National Material Capabability vs wartime fatalities

The Data

This first visual uses two datasets from Correlates of War:

  • National Material Capabilities Index

    The National Material Capabilites data set contains annual values for total population, urban population, iron and steel production, energy consumption, military personnel, and military expenditure of all state members, currently from 1816-2007. The widely-used Composite Index of National Capability (CINC) index is based on these six variables and included in the data set.

  • the New COW War Data, 1816-2007 v4.0

    This data set records all instances of when one state threatened, displayed, or used force against another.

Specifically, three values are computed for each country listed in the dataset:

  1. CINC time average - the mean Composite Index of National Capability value over time
  2. Average fatality - the mean number of battle-related fatalities per militarized interstate dispute
  3. Average fatality per military personnel - average fatality relative to the size of that country's military, measured by the number of military personnel for the observation year.

Crosslet.js

An awesome javascript library called Crosslet that uses D3, Leaflet.js and Crossfilter.js to create great data centric geographical visualizations is leveraged here. From the developer's website:

Crosslet is a free small (22k without dependencies) JavaScript widget for interactive visualisation and analysis of geostatistical datasets. You can also use it for visualizing and comparing multivariate datasets.

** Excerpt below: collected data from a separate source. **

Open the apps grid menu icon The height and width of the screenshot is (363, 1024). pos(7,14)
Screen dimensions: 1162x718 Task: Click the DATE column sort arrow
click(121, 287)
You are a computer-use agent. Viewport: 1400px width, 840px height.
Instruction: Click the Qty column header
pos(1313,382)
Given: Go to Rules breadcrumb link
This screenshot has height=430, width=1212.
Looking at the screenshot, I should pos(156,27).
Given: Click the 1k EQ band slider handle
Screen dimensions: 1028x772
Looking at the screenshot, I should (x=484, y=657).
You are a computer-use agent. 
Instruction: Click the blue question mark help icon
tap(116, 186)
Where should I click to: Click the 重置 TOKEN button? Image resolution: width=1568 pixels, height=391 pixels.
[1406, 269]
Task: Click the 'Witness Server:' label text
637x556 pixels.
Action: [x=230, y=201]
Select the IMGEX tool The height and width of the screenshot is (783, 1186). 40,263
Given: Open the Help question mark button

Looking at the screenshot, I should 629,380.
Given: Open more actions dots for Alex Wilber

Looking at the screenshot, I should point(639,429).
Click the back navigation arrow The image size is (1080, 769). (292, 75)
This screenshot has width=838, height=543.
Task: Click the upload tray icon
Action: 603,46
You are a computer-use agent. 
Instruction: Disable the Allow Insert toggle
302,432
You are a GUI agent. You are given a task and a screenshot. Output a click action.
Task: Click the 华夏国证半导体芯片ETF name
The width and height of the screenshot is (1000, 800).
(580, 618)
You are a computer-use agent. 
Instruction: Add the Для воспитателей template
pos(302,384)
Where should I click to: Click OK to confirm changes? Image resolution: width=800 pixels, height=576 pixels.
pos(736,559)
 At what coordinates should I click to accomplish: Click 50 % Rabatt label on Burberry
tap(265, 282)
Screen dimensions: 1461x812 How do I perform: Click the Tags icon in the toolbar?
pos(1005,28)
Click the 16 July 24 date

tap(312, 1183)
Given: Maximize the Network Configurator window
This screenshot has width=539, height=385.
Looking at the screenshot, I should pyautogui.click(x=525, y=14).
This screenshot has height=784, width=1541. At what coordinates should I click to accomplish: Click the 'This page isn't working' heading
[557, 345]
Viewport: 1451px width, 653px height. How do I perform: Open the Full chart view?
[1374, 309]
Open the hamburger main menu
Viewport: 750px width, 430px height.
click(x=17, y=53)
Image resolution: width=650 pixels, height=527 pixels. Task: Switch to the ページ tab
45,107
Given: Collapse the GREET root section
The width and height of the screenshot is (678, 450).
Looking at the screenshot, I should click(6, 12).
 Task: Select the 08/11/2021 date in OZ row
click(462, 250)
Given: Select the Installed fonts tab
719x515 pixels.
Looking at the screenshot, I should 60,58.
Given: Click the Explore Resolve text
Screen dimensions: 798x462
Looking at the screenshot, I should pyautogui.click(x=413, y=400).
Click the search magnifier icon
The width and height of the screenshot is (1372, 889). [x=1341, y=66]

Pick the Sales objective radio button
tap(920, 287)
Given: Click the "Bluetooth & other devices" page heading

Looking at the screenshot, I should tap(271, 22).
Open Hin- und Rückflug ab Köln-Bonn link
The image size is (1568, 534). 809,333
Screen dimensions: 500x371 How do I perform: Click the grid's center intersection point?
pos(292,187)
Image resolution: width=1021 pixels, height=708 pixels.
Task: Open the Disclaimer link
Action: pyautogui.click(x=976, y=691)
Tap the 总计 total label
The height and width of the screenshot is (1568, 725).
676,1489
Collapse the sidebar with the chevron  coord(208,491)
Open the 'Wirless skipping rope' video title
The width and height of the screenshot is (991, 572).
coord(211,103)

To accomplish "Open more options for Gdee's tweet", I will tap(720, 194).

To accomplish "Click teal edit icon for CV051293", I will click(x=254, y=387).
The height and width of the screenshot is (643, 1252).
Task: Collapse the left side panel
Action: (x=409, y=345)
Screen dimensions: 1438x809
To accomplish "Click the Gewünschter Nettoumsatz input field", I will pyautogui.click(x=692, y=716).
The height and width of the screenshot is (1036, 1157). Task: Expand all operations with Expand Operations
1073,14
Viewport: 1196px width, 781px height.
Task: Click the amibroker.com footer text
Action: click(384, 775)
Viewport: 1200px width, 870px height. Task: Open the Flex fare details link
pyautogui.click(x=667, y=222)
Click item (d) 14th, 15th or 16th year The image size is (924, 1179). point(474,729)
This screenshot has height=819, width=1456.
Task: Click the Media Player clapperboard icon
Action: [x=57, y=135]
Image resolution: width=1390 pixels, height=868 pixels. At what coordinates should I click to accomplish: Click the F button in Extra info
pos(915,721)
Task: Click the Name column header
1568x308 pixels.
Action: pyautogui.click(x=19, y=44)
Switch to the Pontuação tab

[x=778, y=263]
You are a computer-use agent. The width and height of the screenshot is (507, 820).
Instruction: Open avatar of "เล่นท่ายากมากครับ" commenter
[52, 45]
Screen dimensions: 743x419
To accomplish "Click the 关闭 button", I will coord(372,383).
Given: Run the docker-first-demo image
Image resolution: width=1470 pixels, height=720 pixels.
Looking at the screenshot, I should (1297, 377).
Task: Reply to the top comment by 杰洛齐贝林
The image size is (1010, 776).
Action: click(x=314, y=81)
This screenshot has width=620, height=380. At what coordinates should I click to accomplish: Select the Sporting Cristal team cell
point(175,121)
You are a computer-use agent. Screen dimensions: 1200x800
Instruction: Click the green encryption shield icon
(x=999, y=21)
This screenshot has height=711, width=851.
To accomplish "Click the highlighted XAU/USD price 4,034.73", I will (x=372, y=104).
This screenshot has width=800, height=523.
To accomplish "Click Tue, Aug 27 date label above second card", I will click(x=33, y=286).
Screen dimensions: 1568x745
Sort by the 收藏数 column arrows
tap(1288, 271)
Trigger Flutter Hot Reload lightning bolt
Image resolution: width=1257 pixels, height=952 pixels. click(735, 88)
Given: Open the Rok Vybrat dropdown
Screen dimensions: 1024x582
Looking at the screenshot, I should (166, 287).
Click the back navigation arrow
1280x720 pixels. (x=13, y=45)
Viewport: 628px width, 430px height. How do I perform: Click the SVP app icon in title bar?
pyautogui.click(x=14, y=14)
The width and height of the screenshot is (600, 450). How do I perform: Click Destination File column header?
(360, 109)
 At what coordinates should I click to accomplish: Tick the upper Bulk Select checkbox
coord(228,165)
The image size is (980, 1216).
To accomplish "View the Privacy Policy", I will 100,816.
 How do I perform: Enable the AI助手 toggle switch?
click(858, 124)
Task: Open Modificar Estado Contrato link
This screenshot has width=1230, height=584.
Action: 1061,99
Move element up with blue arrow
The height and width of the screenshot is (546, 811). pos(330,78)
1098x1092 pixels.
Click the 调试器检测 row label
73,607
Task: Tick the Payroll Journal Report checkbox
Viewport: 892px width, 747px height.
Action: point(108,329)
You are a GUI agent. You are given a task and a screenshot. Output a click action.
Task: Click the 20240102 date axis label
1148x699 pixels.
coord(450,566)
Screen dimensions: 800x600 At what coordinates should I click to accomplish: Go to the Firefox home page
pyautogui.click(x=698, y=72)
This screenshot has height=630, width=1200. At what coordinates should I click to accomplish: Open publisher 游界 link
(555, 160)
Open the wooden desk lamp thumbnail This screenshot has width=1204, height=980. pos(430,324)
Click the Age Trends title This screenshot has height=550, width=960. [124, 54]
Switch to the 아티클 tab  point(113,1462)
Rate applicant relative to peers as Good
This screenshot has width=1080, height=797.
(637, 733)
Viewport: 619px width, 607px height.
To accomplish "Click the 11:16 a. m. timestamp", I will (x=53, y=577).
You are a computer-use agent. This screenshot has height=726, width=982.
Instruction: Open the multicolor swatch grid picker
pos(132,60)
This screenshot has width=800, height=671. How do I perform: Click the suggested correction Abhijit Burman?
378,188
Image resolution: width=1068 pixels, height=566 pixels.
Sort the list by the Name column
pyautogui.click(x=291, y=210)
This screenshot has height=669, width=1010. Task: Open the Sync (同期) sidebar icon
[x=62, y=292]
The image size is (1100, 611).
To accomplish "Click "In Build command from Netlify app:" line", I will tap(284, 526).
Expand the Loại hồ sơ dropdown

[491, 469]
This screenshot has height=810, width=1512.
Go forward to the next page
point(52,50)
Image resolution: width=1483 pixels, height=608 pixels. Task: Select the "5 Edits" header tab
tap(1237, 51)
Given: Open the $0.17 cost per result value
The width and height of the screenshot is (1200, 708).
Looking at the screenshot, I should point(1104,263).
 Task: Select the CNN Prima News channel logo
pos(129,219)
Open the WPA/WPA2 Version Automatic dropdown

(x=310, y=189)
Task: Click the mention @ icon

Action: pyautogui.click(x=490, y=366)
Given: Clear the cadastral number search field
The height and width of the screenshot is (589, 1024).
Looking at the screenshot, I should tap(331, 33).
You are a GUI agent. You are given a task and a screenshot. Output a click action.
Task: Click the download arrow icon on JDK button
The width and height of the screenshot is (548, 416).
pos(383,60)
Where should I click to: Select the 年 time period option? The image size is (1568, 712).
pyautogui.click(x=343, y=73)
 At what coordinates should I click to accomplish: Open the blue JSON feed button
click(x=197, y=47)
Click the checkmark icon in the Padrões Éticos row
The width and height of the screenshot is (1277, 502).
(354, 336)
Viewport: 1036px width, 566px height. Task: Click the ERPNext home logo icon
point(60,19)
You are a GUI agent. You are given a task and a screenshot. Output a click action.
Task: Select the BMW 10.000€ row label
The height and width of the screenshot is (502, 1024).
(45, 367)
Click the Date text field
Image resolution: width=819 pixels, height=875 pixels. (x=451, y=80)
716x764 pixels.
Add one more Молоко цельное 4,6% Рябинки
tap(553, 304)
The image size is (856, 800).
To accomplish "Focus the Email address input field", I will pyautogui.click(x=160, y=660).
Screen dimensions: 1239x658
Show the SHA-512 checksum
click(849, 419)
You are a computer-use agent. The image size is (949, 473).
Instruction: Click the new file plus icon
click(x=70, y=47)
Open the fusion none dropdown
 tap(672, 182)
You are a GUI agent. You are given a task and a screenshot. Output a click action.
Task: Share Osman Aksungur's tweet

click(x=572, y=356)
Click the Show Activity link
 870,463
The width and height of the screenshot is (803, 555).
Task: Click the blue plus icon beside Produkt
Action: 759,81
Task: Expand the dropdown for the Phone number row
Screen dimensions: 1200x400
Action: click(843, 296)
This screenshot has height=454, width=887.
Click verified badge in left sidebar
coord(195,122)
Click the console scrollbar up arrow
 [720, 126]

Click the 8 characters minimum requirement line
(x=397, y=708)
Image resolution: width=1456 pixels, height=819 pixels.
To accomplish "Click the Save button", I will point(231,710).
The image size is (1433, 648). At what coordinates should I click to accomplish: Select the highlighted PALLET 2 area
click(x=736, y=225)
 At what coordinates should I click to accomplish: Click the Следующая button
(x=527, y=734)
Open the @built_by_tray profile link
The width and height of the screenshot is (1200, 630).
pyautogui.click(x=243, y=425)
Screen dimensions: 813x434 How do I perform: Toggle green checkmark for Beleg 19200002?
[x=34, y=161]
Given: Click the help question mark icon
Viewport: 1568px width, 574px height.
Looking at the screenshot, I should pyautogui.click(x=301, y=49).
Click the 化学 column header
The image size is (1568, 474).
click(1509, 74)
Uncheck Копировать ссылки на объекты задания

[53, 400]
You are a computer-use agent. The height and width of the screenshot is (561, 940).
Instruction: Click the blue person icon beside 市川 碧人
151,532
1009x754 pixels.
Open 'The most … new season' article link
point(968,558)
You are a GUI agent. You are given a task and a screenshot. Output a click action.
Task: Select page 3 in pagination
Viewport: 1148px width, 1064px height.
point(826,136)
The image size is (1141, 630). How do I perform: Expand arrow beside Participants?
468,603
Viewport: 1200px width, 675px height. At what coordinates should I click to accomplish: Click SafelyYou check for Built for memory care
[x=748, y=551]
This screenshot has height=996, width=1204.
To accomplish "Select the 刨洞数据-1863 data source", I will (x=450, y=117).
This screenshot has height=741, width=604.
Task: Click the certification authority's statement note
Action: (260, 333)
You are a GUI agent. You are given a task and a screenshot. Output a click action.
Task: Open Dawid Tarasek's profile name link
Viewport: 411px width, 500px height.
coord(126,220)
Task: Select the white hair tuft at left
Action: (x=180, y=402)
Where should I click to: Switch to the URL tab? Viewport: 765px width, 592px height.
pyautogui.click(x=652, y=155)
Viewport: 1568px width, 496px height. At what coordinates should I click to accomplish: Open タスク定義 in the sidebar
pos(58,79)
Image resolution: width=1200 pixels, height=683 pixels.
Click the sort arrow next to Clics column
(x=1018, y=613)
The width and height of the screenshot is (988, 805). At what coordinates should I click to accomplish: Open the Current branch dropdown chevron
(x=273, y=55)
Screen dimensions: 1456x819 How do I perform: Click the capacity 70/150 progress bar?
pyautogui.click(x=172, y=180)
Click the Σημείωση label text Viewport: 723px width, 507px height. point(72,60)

Using Crosslet is very straight forward. First build the config object that specifys our Leaflet API key and the geoJSON file we wish to use to define the borders of the countries we wish to highlight:

var config = {
  map: {
    leaflet: {
      key: "YOUR_LEAFTLET_KEY_HERE",
      styleId: 64657,
      attribution: "BattleMapz"
    },
    view: {
      center: [35.0, 0.1],
      zoom: 2
    },
    geo: {
      url: "data/world.topo.json",
      name_field: "NAME",
      id_field: "NAME",
      topo_object: "world"
    }
  }

Next, we specify which data we want to load.

dimensions: {
    cinc: {
      title: "Composite Index of National Capability (x1000) - time average",
      data: {
        //colorscale: d3.scale.linear().domain([-1500, 5, 200]).range([ "red", "yellow","green"]).interpolate(d3.cie.interpolateLab),
        dataSet: "nmc_data.tsv",
        field: "CINC",
    method: d3.tsv,
    ticks: [0,1,5,30,150],
    exponent: 0.1

      },
      format: {
        input: function() {return Math.round},

     }
      
    },

Finally, instantiate a new Crosslet map object using the config object we just created, passing the DOM element where it should be rendered on the page:

new crosslet.MapView($("#map"),config);

In the Crosslet widget above, you can see that we have three dimensions of data displayed in a choropleth map. We can also see the distribution of each variable as displayed in a histogram/color map for each variable. One of the powerful features of Crosslet is that we can select a range over which to slice the observations. This piece is powered by Crossfilter.js. This slicing of the data allows for some interesting visual analysis. By selecting the upper range of the CINC index data do we see a change in the distribution of average fatalities?

Scatter plot

This map based visualization makes for interesting exploratory data analysis, but we can use more conventional data visualization techniques to test our hypothesis as well. For example, this scatter plot shows a time-average of the CINC score vs. average battle related fatalities relative to the size of a country's military on a log-log scale. A regression shows that there is a weak negative relationship between average fatalities per battle and a country's CINC score.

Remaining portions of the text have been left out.